The Context Window: A Fixed-Size Buffer
A transformer processes a sequence of tokens by computing attention, where every token looks at every other token to determine what's relevant. This is powerful because it captures direct dependencies between any two positions in the sequence. It's also expensive: the computation is O(N²) where N is the sequence length.
Think of it like a database query that does a full cross-join. Great for accuracy, terrible for scale.
┌─────────────────────────────────────────┐
│ Context Window (e.g., 128K) │
│ │
│ [token₁] ←→ [token₂] ←→ ... ←→ [tokenₙ]│
│ ↕ ↕ ↕ │
│ All tokens attend to all other tokens │
│ (Quadratic cost: O(N²)) │
└─────────────────────────────────────────┘
│ │
│ Everything outside this window? │
│ Gone. │
└──────────────────────────────────────────┘The KV Cache: Memory as Append-Only Storage
During inference, transformers maintain a key-value (KV) cache, basically a growing table of key-value pairs from previous tokens. Each new token queries this cache to find relevant context. It's like an append-only log: you keep adding entries, and each new query searches the entire log.
The problem? This cache grows linearly with sequence length, and the attention computation over it grows quadratically. For a 1M token context, you're looking at enormous memory requirements and compute costs.
# Pseudocode: How standard transformer attention works
class StandardAttention:
def __init__(self):
self.kv_cache = [] # Grows forever (within context window)
def forward(self, new_token):
q = project_query(new_token)
k, v = project_key_value(new_token)
self.kv_cache.append((k, v)) # Append, never compress
# Attend to ENTIRE cache: O(N) per token, O(N²) total
output = softmax(q @ all_keys.T) @ all_values
return outputRAG: The External Hard Drive Approach
Retrieval-Augmented Generation (RAG) is the most common workaround for limited context. The idea is simple: store documents in a vector database, retrieve relevant chunks at query time, and inject them into the context window. It's like having an external hard drive that you search when needed.
RAG works, but it has real limitations:
- Retrieval quality is a bottleneck. You need to know what to look for before you find it.
- No learning. The retrieval system doesn't get better at remembering what's important for you.
- Context window still limits. Retrieved chunks still compete for limited context space.
- Latency. Retrieval adds an extra step to every query.
Linear Attention & Recurrent Models: Compression with Costs
Models like Mamba (state-space models), RWKV, and linear attention variants try a different approach: compress the sequence into a fixed-size hidden state, like an RNN. This gives you O(N) complexity, linear in sequence length.
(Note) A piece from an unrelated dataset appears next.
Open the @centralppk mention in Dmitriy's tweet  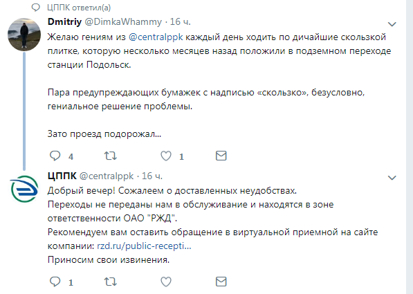point(156,37)
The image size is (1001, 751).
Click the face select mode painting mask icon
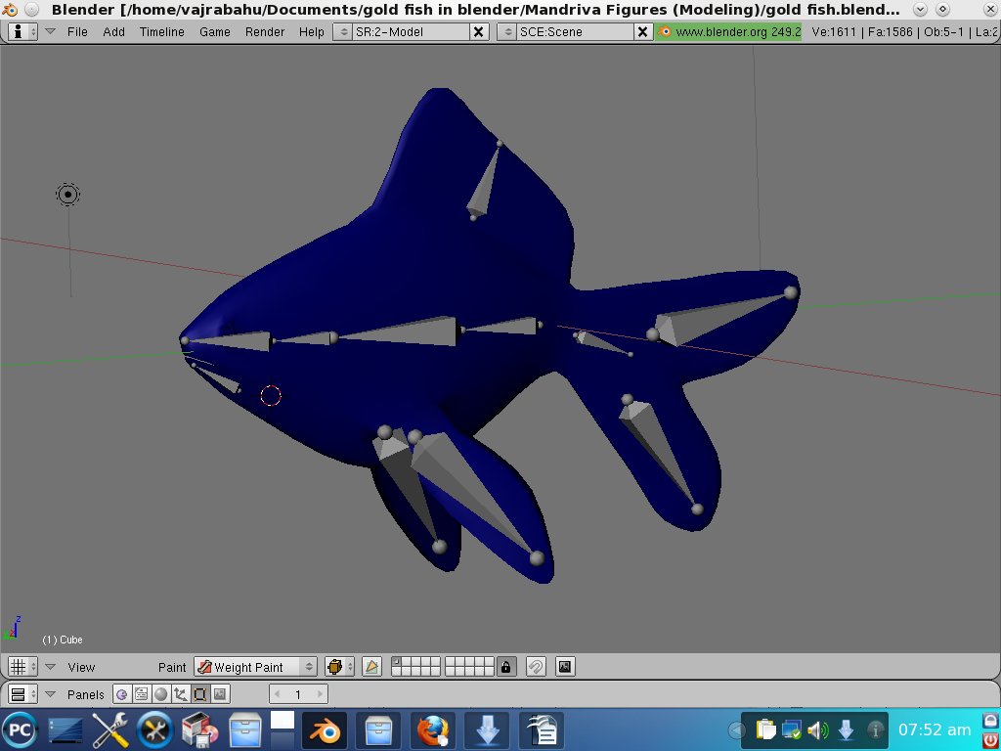371,667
Great for efficiency.
The catch? You're trying to compress arbitrarily long sequences into a fixed-size vector or matrix. It's like trying to summarize an entire book into a single paragraph. You inevitably lose information. As the paper puts it:
"On one hand, we use these linear models to enhance scalability and efficiency... whose advantages appear for very long context; On the other hand, a very long context cannot be properly compressed in a small vector-valued or matrix-valued state."
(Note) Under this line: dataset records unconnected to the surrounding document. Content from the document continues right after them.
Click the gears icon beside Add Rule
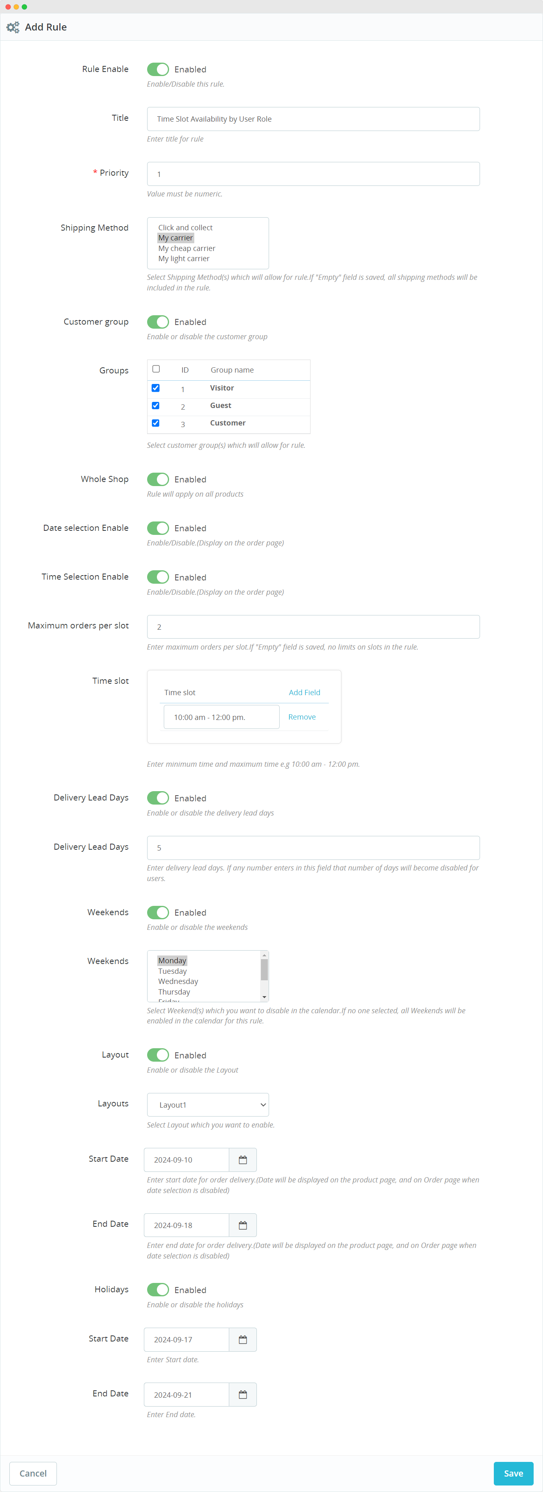Image resolution: width=543 pixels, height=1492 pixels. [x=13, y=27]
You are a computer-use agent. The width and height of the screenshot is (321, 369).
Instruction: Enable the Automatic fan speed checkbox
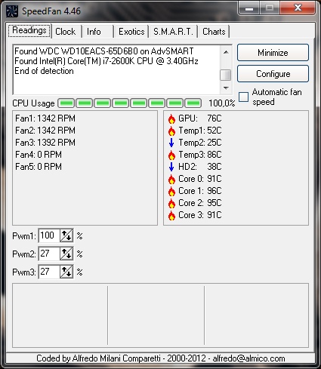click(x=243, y=97)
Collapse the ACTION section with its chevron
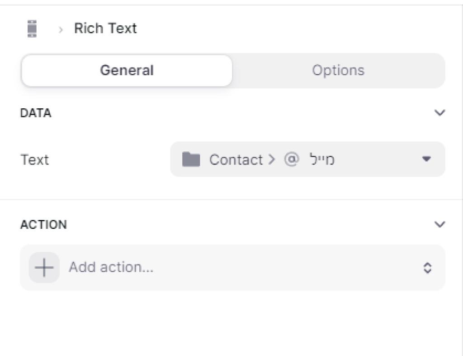463x356 pixels. [x=439, y=225]
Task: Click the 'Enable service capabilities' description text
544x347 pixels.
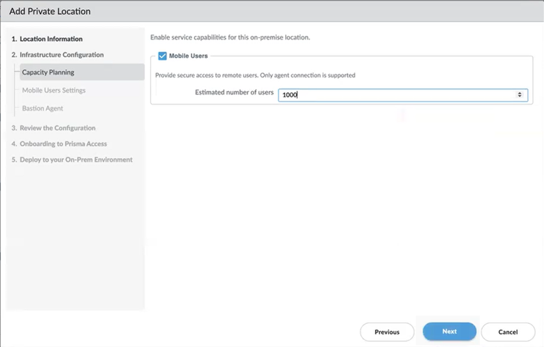Action: (x=230, y=37)
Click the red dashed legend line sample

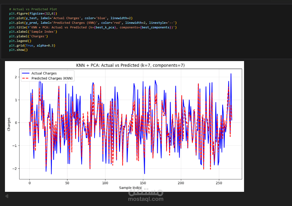pos(25,79)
This is the fundamental tension. Transformers are accurate but don't scale. Recurrent models scale but lose information. What if you could have both?
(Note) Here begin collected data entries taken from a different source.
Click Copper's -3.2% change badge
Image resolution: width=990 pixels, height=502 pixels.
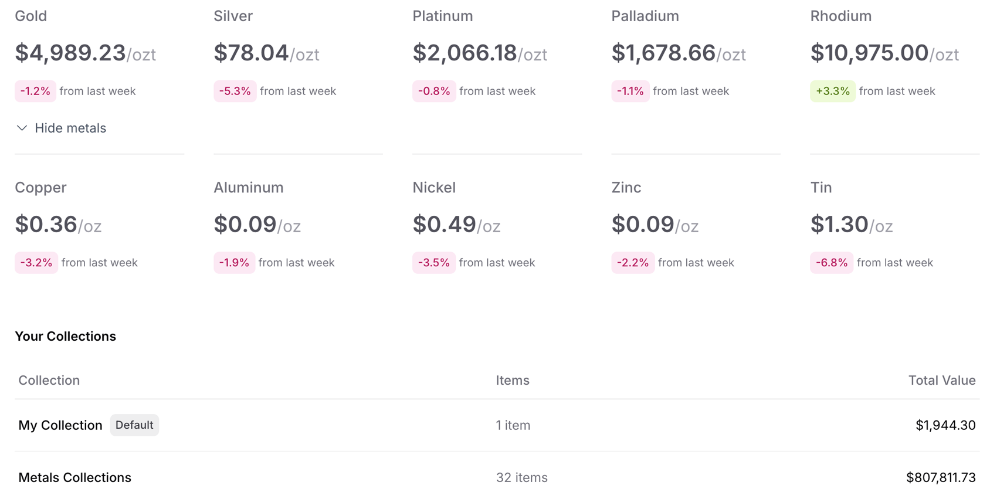click(36, 263)
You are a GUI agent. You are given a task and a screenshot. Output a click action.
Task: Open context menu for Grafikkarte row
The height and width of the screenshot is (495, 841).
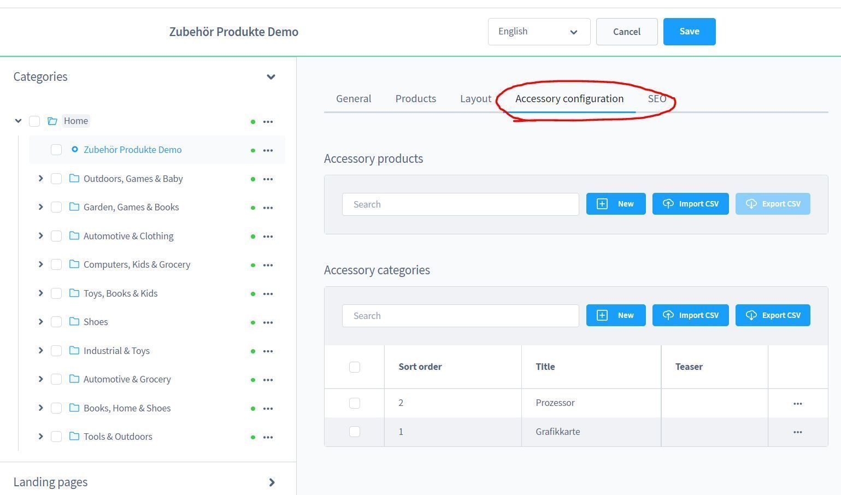point(797,432)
3. The Human Memory Analogy
The key insight behind Titans comes from neuroscience. Human memory isn't a single system. It's a confederation of systems, each serving a different function.
Working Memory (Short-Term)
Your working memory holds what you're actively processing right now. It has limited capacity (the famous "7 ± 2 items") but high precision. When you're reading this sentence, your working memory holds the beginning of the sentence while you process the end.
Analogy in transformers: This is what attention does. Precise modeling of dependencies within a limited window.
Long-Term Memory (Episodic & Semantic)
Your long-term memory stores vast amounts of information (experiences, facts, skills) for extended periods. Crucially, it's not a passive tape recorder. Your brain actively decides what to store based on importance and surprise. You remember your wedding day, not your 847th commute to work.
Analogy in current AI: This doesn't really exist. The KV cache is too short-lived, and model weights are frozen after training.
Meta-Memory
This is your ability to know what you know. To assess whether a piece of information is in your memory and how to retrieve it. It's the system that lets you say "I know I read something about this, let me think..."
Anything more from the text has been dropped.